> Short problem 1: Please list every receiver model that the Denon receiver thread mentions by name.
> Short problem 2: Write the next part of the Denon receiver thread, picking up right after its final sentence.

> Extract:
◇ ◇ ◇ ◇
# Denon 2310 7.1 receiver



## Snead (Mar 2, 2009)

They have this receiver one sale at onecall for 599.00 should i get this or the onkyo 708 i was planing on getting.
Not realy interested in 3d content and the newer modle of this one is almost 900 dollers . So guys what should i do? Is 3d the only diff between these 2 receivers?


----------



## Jungle Jack (Jul 28, 2009)

Hello,
I would actually get a B-Stock Onkyo TX-NR808 (1100 MSRP) from Accessories4less for only around 50 Dollars more: http://www.accessories4less.com/mak...Channel-3-D-Ready-Network-A/V-Receiver/1.html I initially was going to recommend the TX-NR1007, but it seems they are sold out. Pity as it is a beast.
However, the 808 is a current model and is HDMI 1.4 and while 3D might not be of interest now, you never know down the road.
◇ ◇ ◇ ◇
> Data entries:

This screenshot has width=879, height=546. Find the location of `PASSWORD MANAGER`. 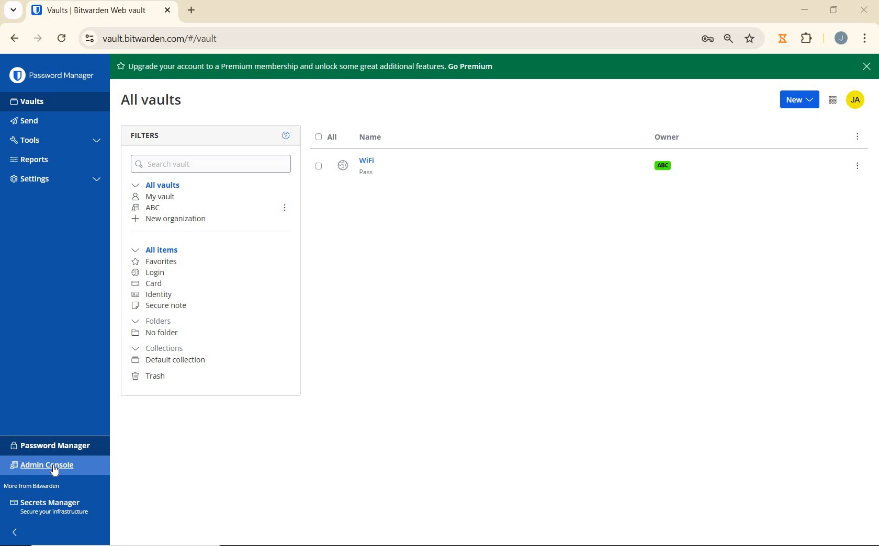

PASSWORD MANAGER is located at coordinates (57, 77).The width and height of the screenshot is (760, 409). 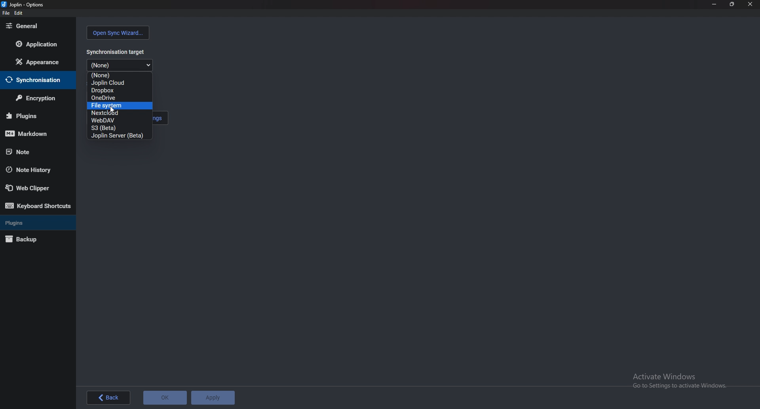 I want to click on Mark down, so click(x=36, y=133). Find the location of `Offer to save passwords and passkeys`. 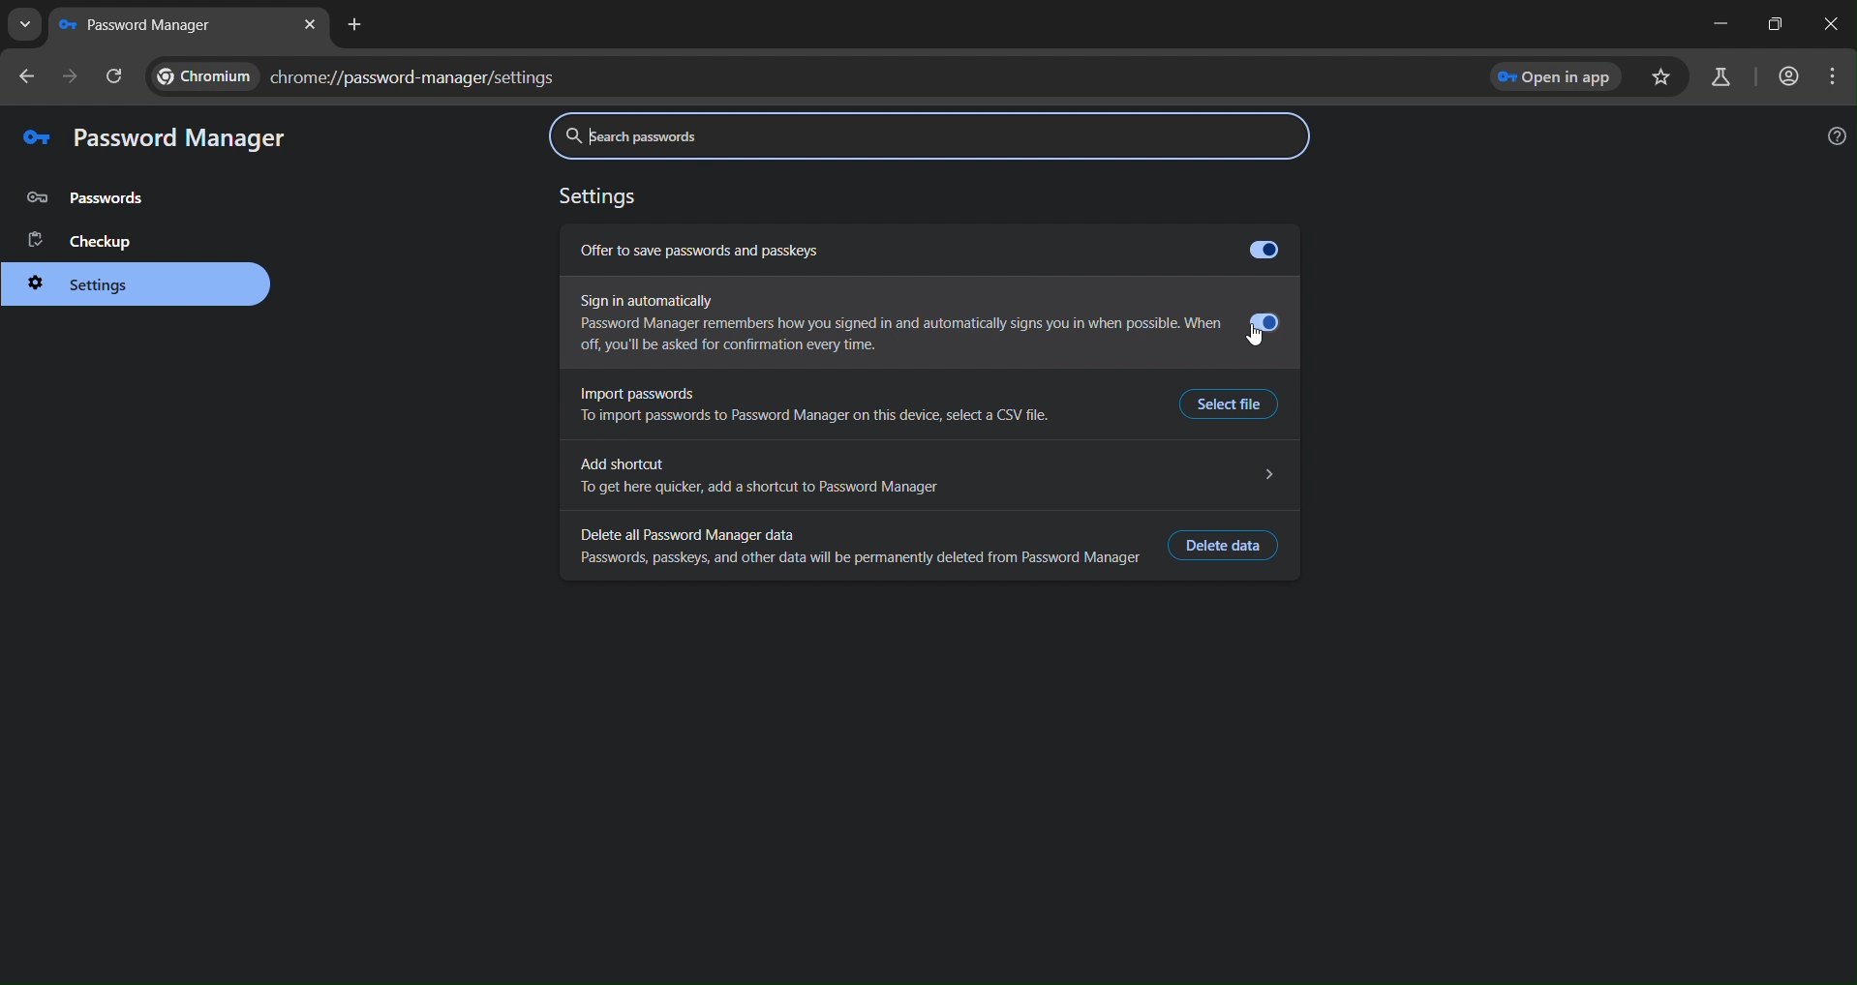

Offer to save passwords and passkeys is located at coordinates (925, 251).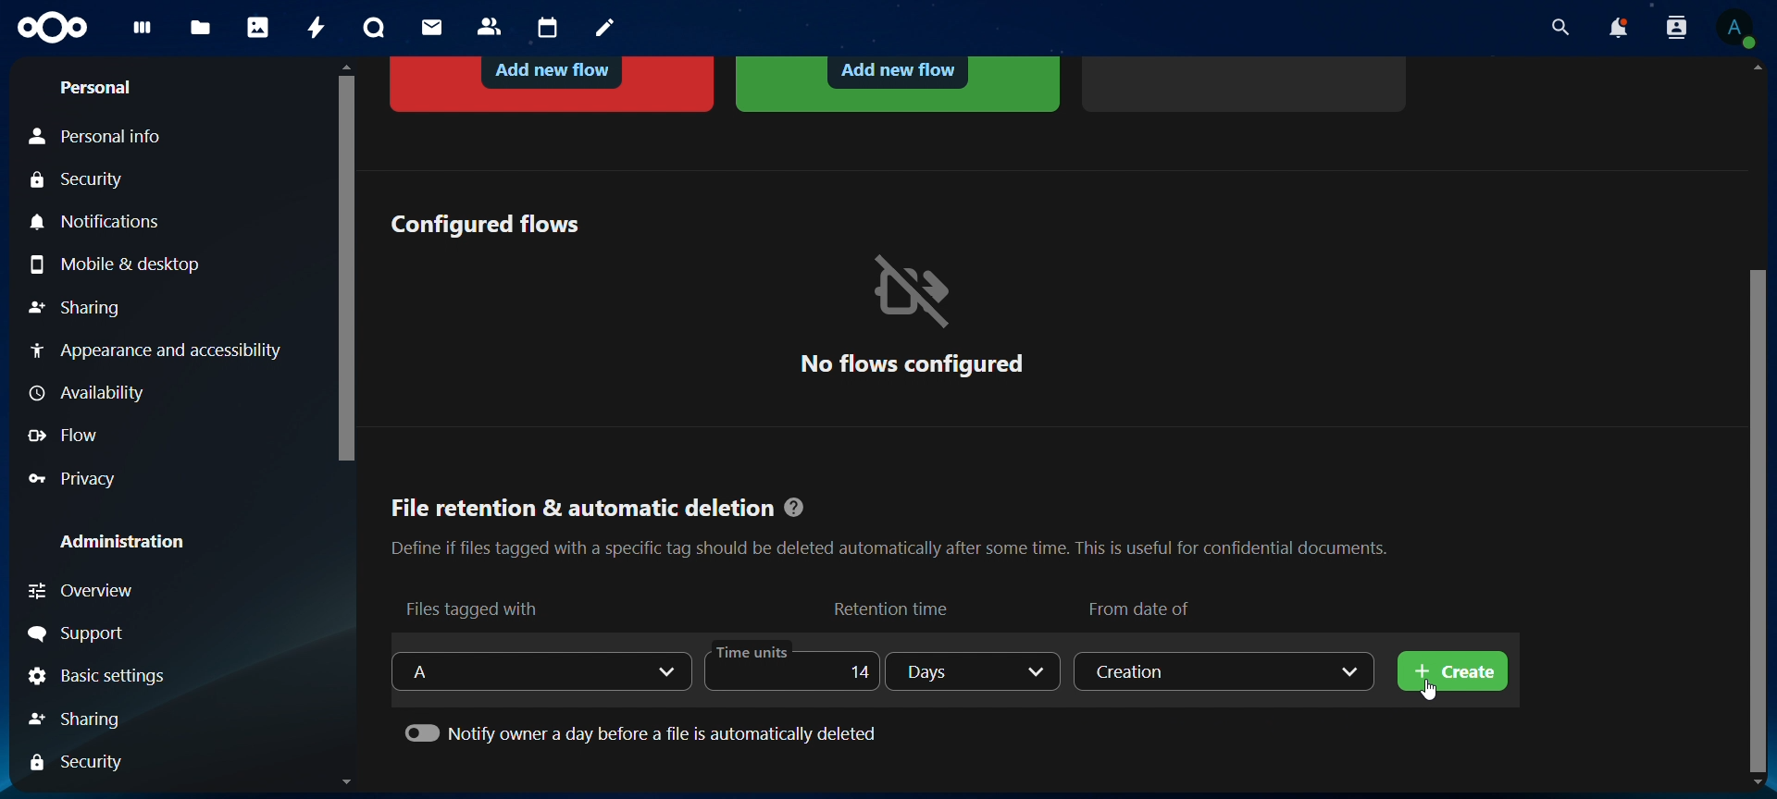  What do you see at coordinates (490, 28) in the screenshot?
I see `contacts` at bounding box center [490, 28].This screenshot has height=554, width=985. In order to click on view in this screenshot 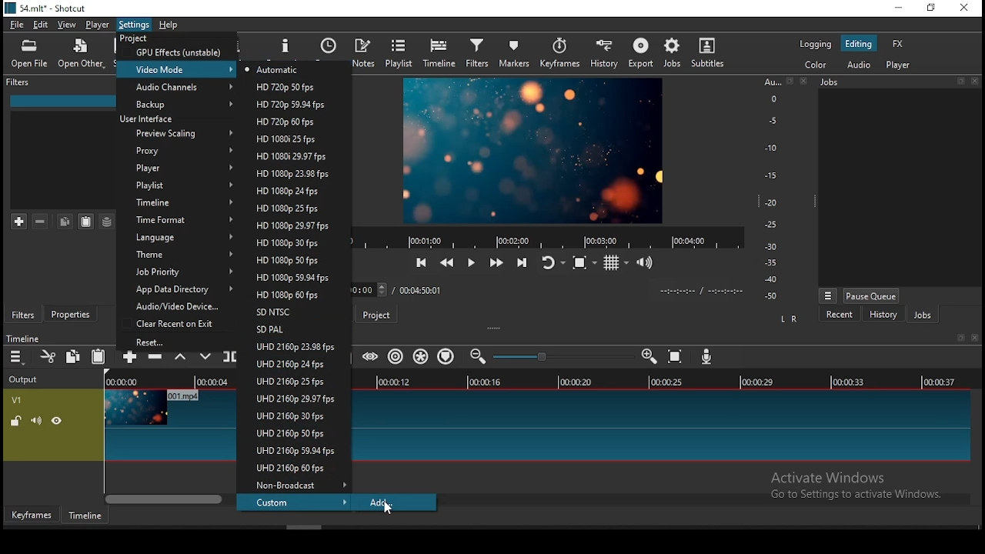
◇ ◇ ◇ ◇
> Final answer 1:
- Denon 2310
- Onkyo 708
- Onkyo TX-NR808
- Onkyo TX-NR1007

> Final answer 2:
It gives you THX Certification and Post Processing, Preamp Outputs, Internet Radio/Firmware Updates, DLNA for streaming Music from your PC and more. 
Cheers,
JJ


----------



## Snead (Mar 2, 2009)

So Onkyo is better? I thought that denon had better sound quality.


----------



## Dale Rasco (Apr 11, 2009)

I think the Onkyo is a much better value. As far as sound quality, that is all subjective anymore. I had a Pioneer Elite SC-05 that I thought was the best I had ever heard, I went with an Onkyo 3007 and have to say that as far as sound quality goes, they are pretty much equal.


----------



## Jungle Jack (Jul 28, 2009)

Snead said:


> So Onkyo is better? I thought that denon had better sound quality.


Hello,
5 years ago, I probably would have agreed with you. However, since Denon was sold and merged with Marantz, McIntosh, Snell, and others, the Build Quality has gone the wrong direction.

Denon used to make AVR's with heavy duty Amplifier Sections. However, lately their AVR's have been on a major diet. The 2000 Dollar AVR-4310 weighs about the same as the AVR-3808CI while offering 2 additional channels of amplification. Same thing with the 1200 Dollar AVR-3805.
Cheers,
JJ


----------



## golfnut (Jan 23, 2009)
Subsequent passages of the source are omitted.